Her kritik seçimde olduğu gibi bu seçimde de kaos severler harekete geçti. Görünen o ki, seçim sürecini etkilemek için her yolu deneyecekler.
İstanbul Adliyesi'nde Savcı Mehmet Selim Kiraz'ın yaşamını yitirmesiyle sonuçlanan kanlı terör saldırısı bu kirli aklın bir ürünü.
Bu ve sonraki olaylarda istihbarat zaafı olduğu çok açık. Ama burada asıl tehlikeli olan siyaset ve medyanın tavrı. Yani CHP gibi bir kitle partisinin ve eski merkez medyanın bu kanlı saldırıya bir seçim ve iktidarı yıpratma malzemesi olarak bakması...
Aynı şeyi, Danıştay saldırısında ve 27 Nisan e-Muhtıra girişiminde de gördük. Özellikle CHP'nin bu açıdan huyu hiç değişmiyor. Önce her olaya iktidarı vurmak üzerinden bakıyor, tutturamayınca da "bunu iktidar yaptı veya iktidarın işine yarasın diye yapıldı" deyip tam tersini söylüyor;
Bu "siyasi şaşılığı" CHP dahil tüm muhalefet aksında görmek mümkün. İktidarın karşısında ezberi bozulan, ekseni kayan bir muhalefet cephesi var. Türkiye demokrasisi için talihsizlik ama ne yazık ki gerçek bu. Bu siyasi fotoğrafın en hazin yanı ise CHP gibi cumhuriyet kuran ve yüzde 25 oy alan bir kitle partisinin, kimin oyuncağı olduğu bilinen bir terör örgütünün kanlı eylemini siyaset malzemesi yapacak hale düşmesi...

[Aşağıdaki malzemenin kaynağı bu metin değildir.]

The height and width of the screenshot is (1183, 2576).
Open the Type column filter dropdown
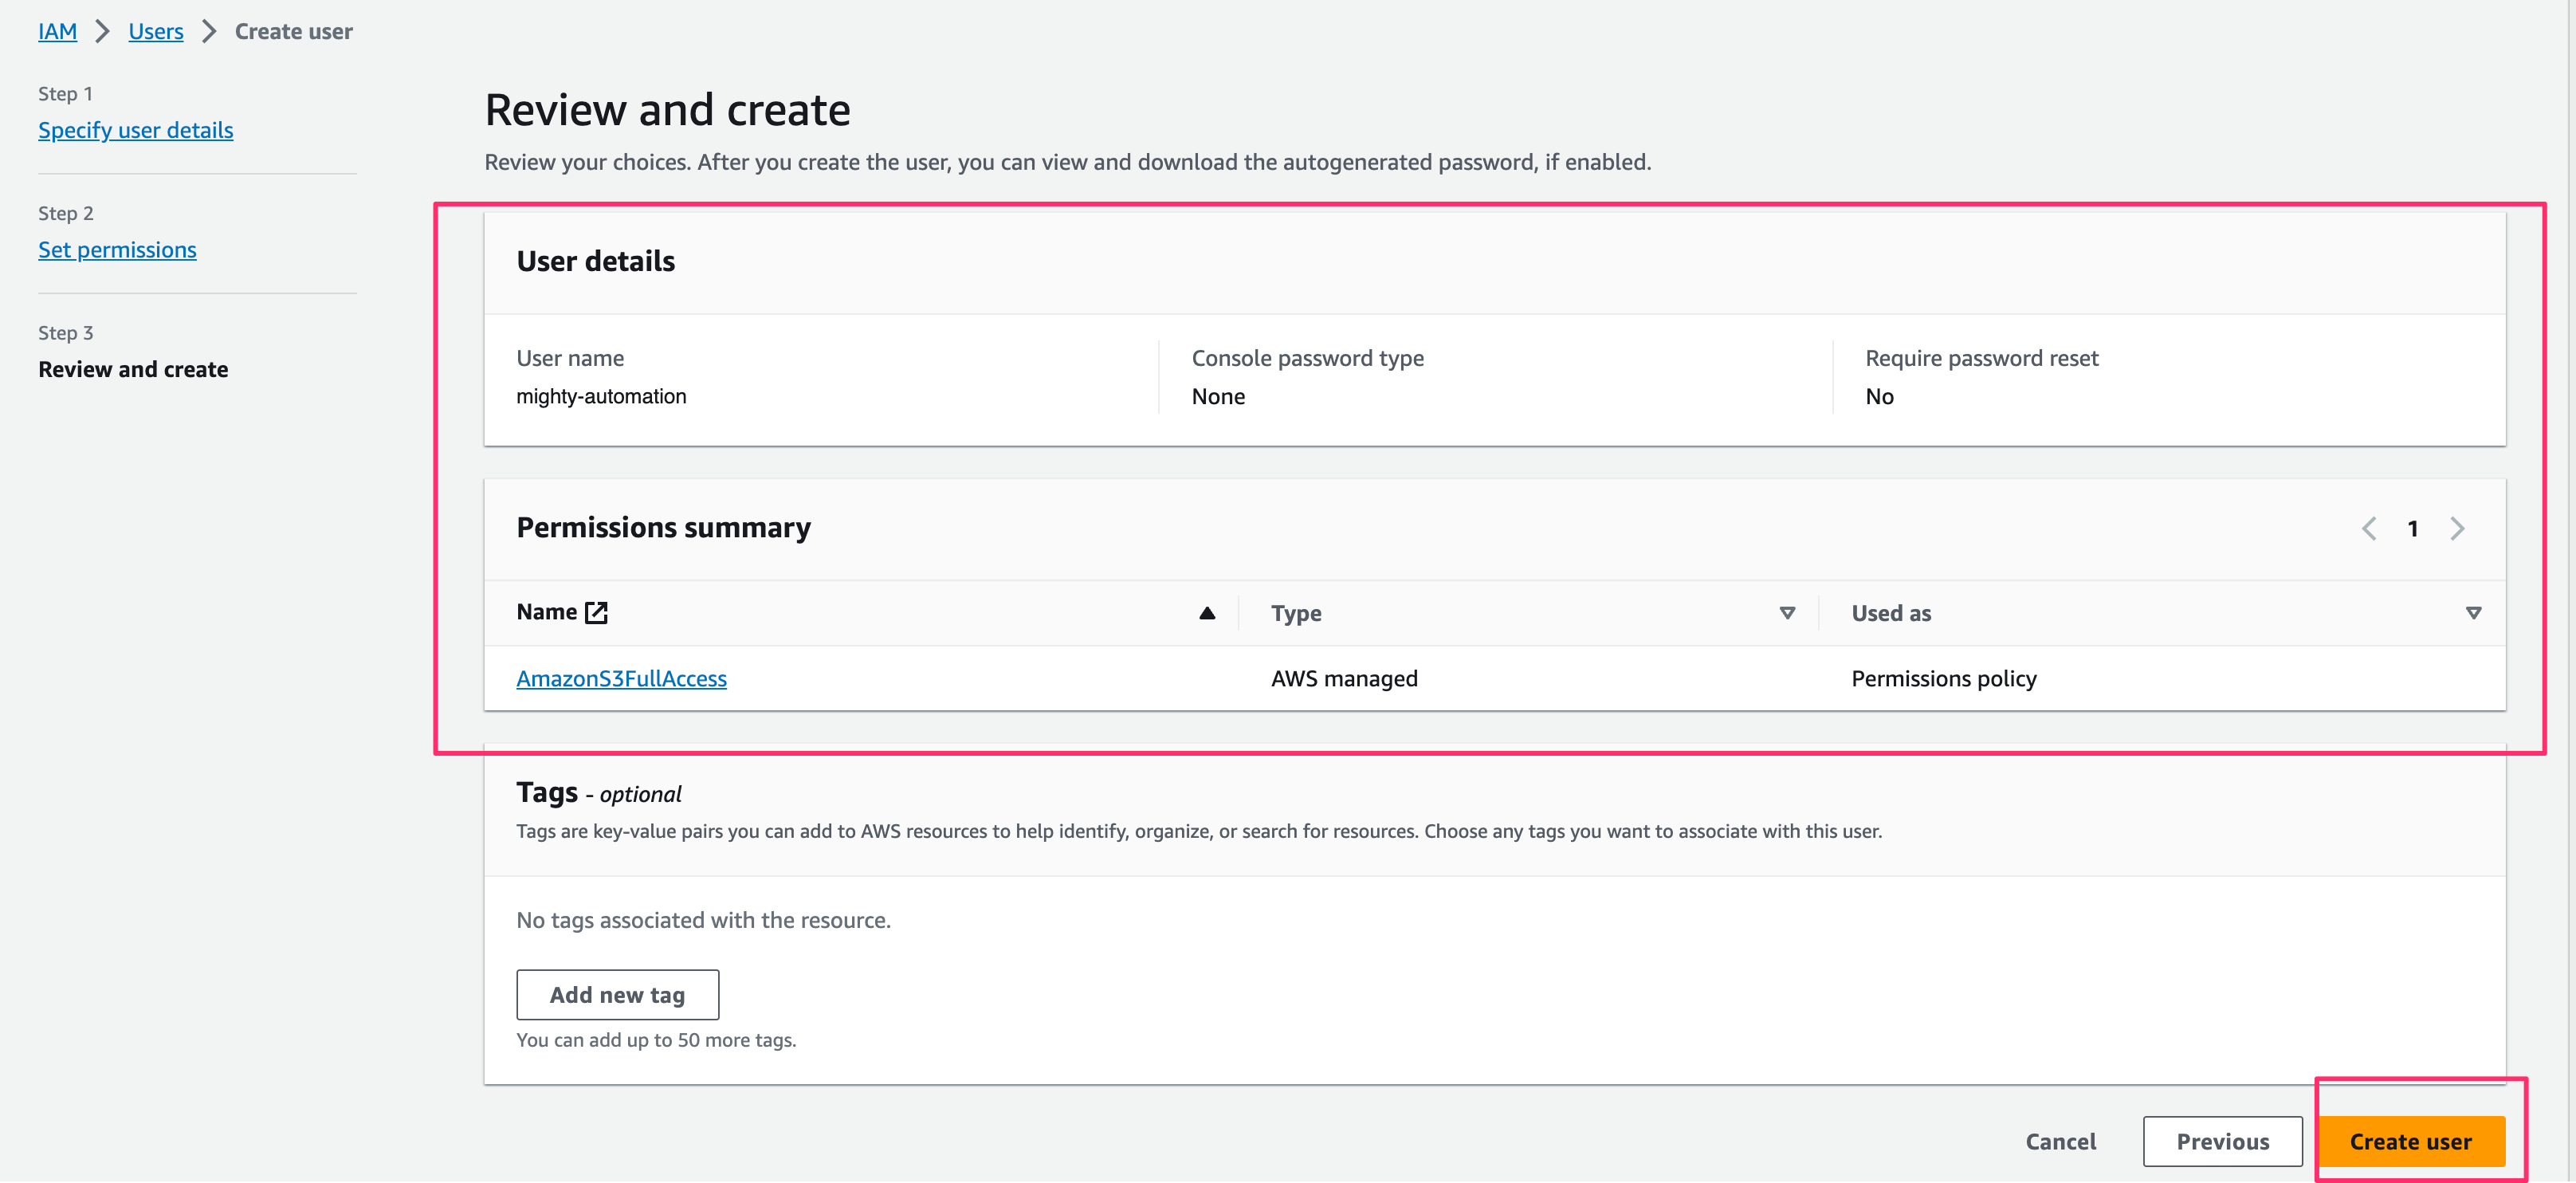point(1787,612)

Bu "Yeni CHP"nin ilk hatası da değil. Son iki yıla bakın, Gezi'den 17-25 Aralık'a ve TIR Operasyonları'na; hepsinde CHP bir üs olarak kullanıldı. Ve CHP, iktidar karşısında pozisyon alma pahasına Türkiye aleyhtarı bir noktaya sürüklenmeyi bile göze aldı. Bu göze almanın bedelini iki seçim yenilgisiyle ödedi ama bir ders çıkartmadı. Hâlâ Gülen Cemaati'yle ilişkisini sürdürdüğü için de ciddi bir paradoks içinde.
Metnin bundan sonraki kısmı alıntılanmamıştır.